— BEGIN Dataset records —

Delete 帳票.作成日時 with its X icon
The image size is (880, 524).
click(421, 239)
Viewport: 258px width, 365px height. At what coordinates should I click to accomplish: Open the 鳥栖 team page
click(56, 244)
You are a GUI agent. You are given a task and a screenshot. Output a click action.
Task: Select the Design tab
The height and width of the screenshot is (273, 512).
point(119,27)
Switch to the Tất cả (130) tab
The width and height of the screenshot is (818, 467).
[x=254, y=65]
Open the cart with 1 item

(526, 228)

— END Dataset records —
— BEGIN Dataset records —

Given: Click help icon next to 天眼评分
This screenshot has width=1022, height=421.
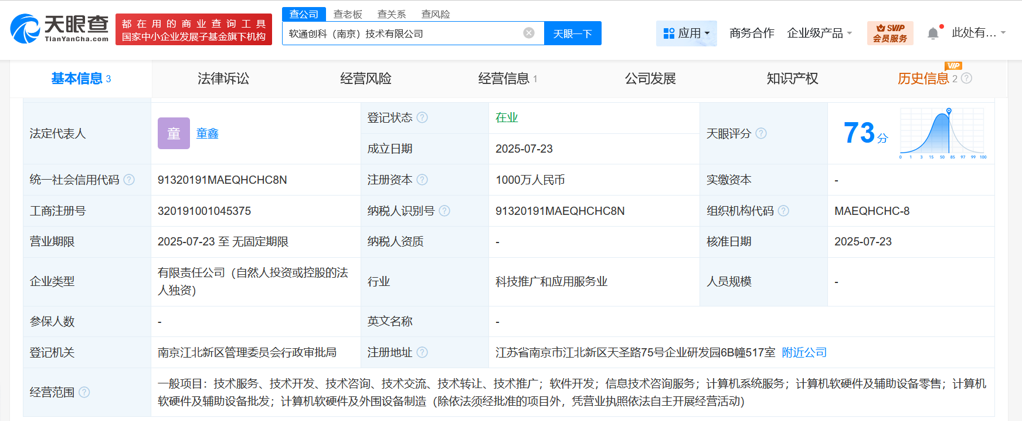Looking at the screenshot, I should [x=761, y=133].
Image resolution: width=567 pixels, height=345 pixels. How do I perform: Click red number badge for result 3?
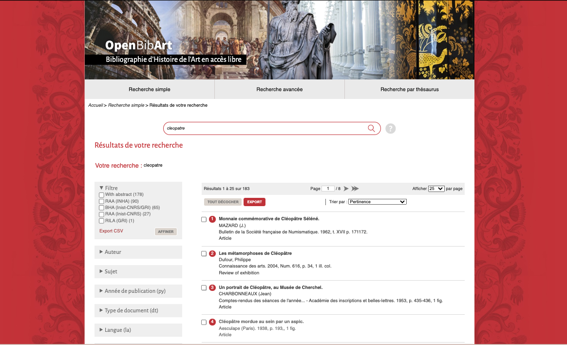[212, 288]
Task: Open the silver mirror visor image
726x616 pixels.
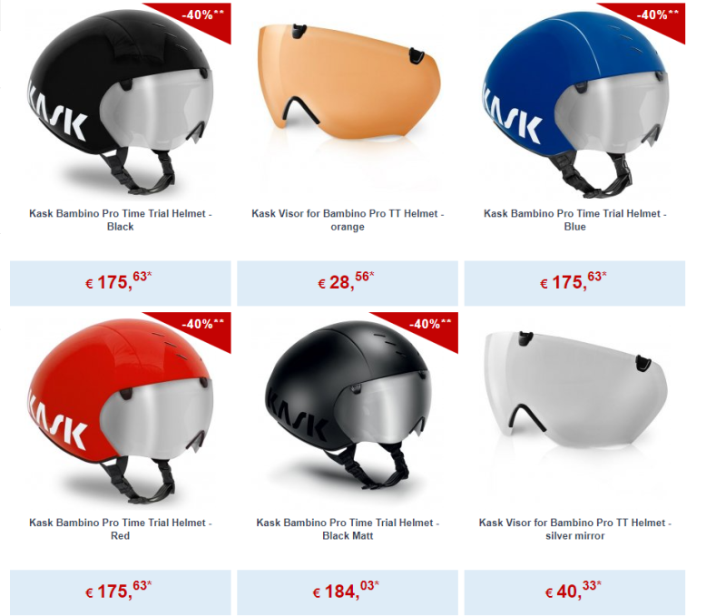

— END Dataset records —
— BEGIN Dataset records —

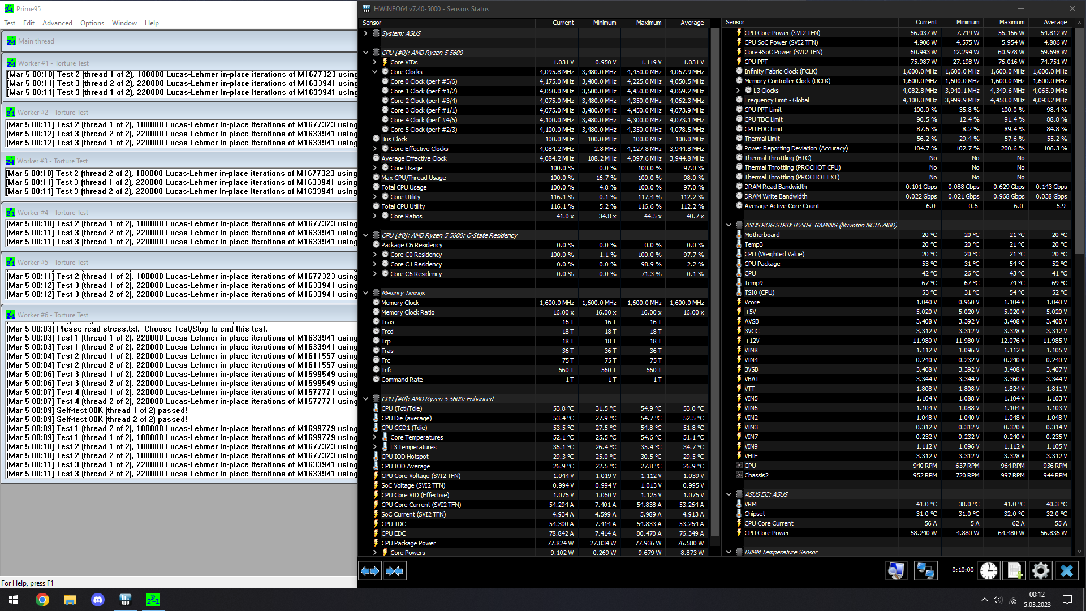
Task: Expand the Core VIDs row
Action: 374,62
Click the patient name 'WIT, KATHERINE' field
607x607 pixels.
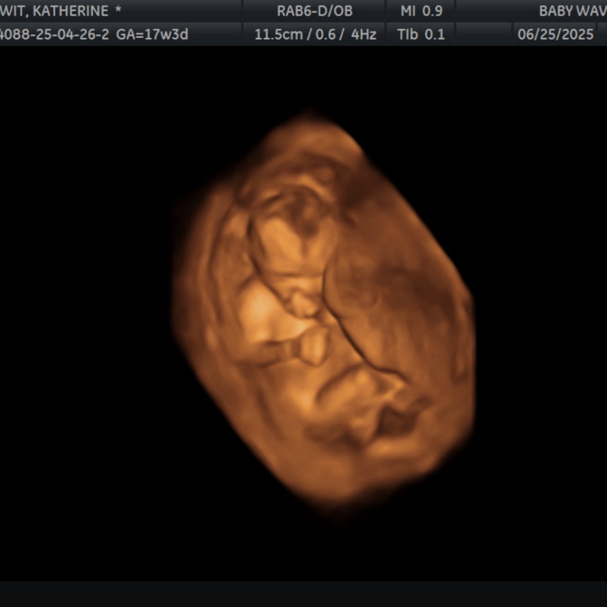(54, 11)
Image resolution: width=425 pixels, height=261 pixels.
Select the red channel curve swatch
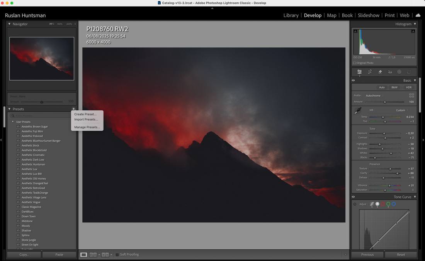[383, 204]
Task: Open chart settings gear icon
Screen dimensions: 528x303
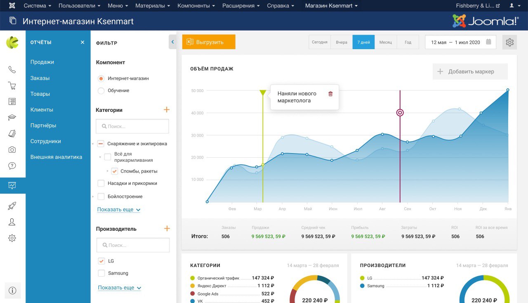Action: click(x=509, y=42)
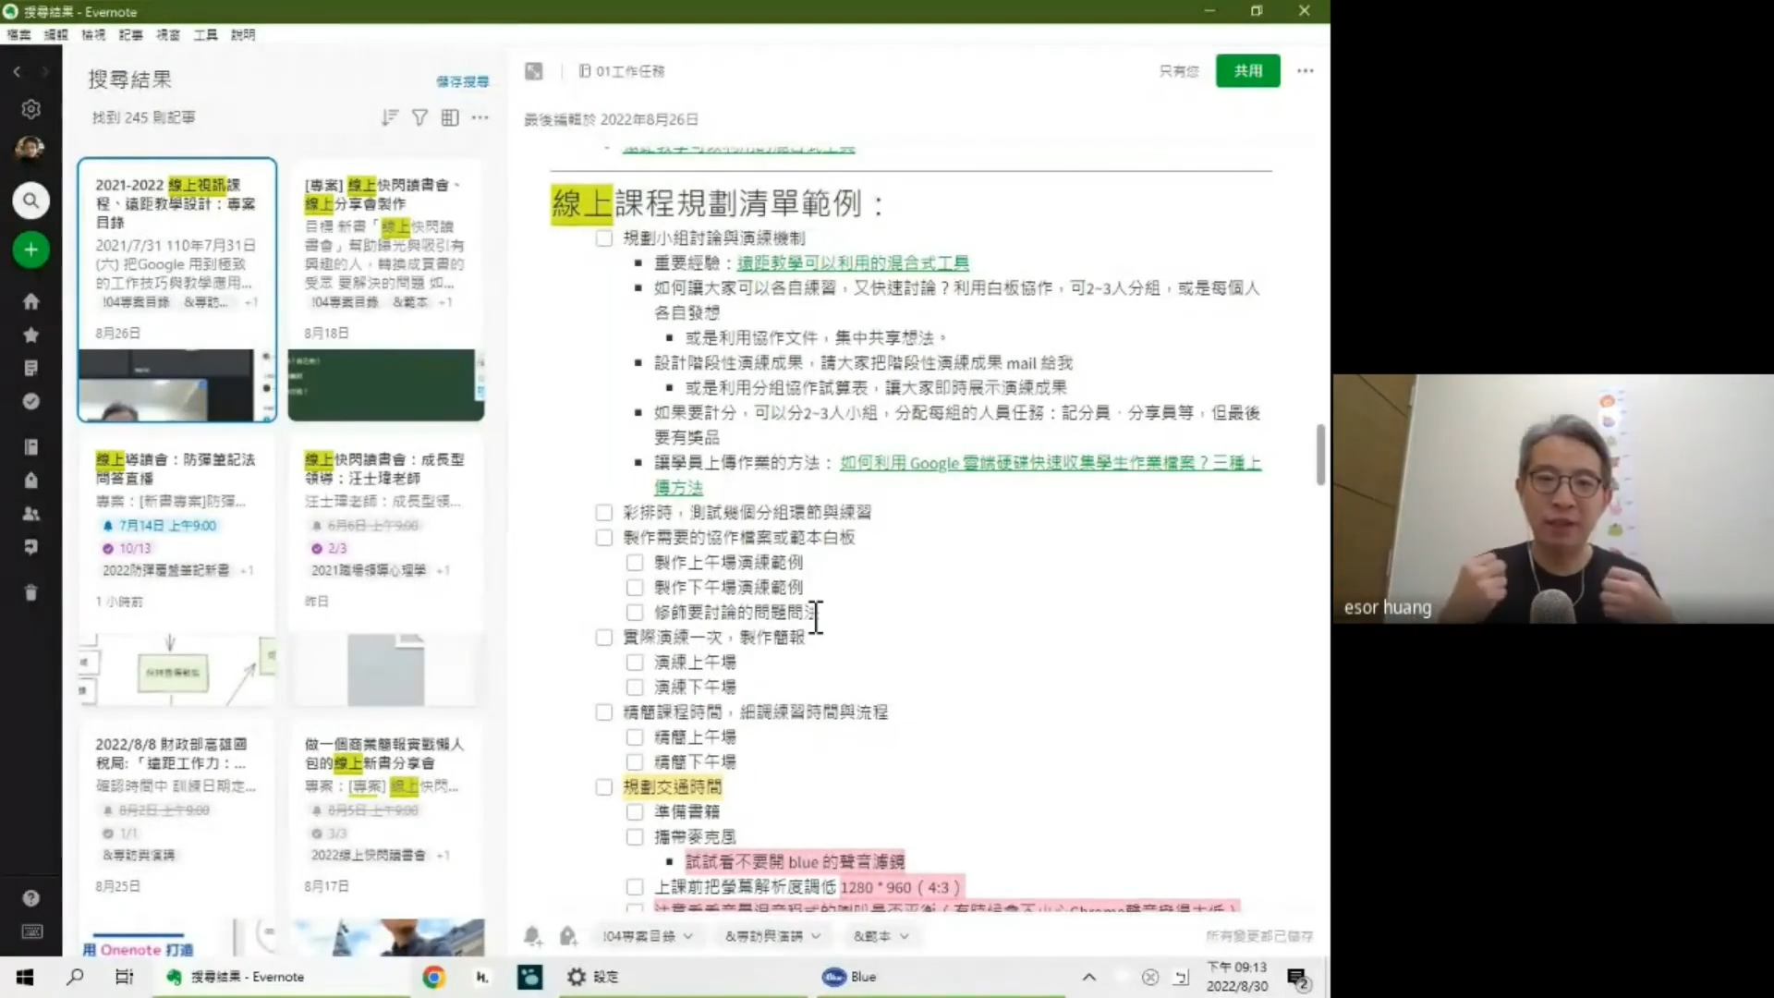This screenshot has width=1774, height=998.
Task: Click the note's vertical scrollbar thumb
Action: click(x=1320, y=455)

— END Dataset records —

▶ [Exercise aim]:
Rewrite the records as a Markdown table with the columns Row and Record, one numbered row per line, starting at the line that contains "Image resolution: width=425" and ending at the line that contains "Action: click(x=1320, y=455)". Omit blank lines, and leave the pictures out of the table.

▶ [Task response]:
| Row | Record |
|---|---|
| 1 | Image resolution: width=425 pixels, height=261 pixels. |
| 2 | Select the red channel curve swatch |
| 3 | [383, 204] |
| 4 | Task: Open chart settings gear icon |
| 5 | Screen dimensions: 528x303 |
| 6 | Action: click(x=509, y=42) |
| 7 | This screenshot has width=1774, height=998. |
| 8 | Task: Click the note's vertical scrollbar thumb |
| 9 | Action: click(x=1320, y=455) |